Look through the lines below; wherever the word "width" appears, copy that line.
══ Extracted records
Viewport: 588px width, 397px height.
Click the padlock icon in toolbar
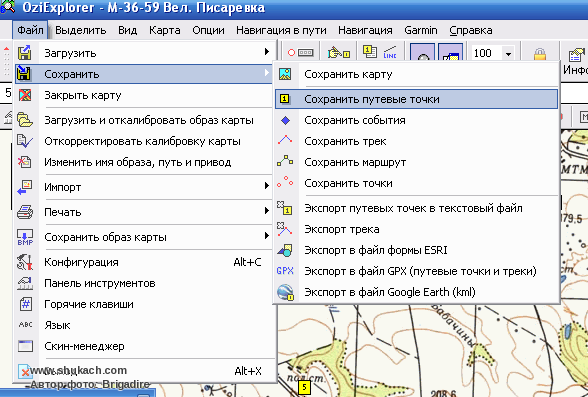tap(540, 55)
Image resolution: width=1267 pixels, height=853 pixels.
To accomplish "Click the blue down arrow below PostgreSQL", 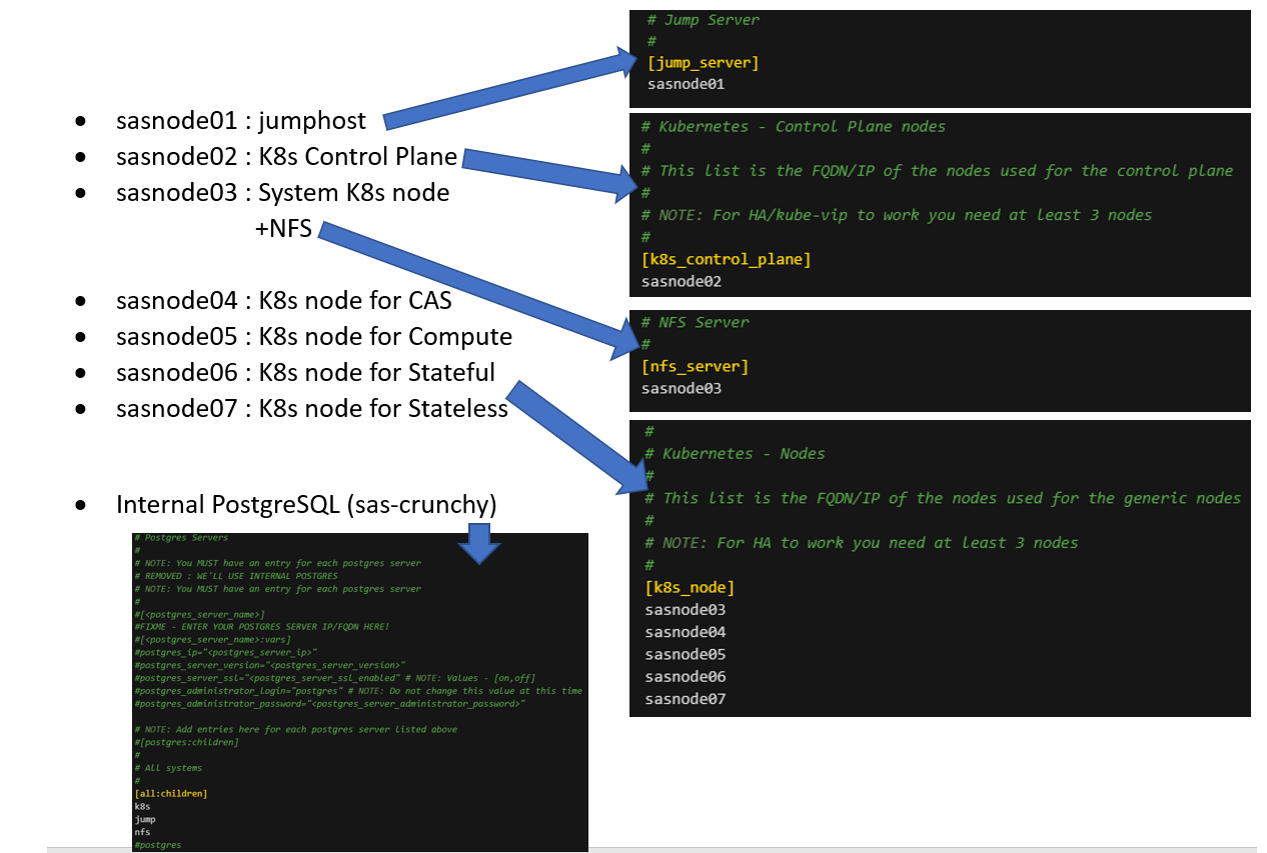I will pyautogui.click(x=480, y=541).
════
**Output**.
Viewport: 588px width, 397px height.
Image resolution: width=1267 pixels, height=853 pixels.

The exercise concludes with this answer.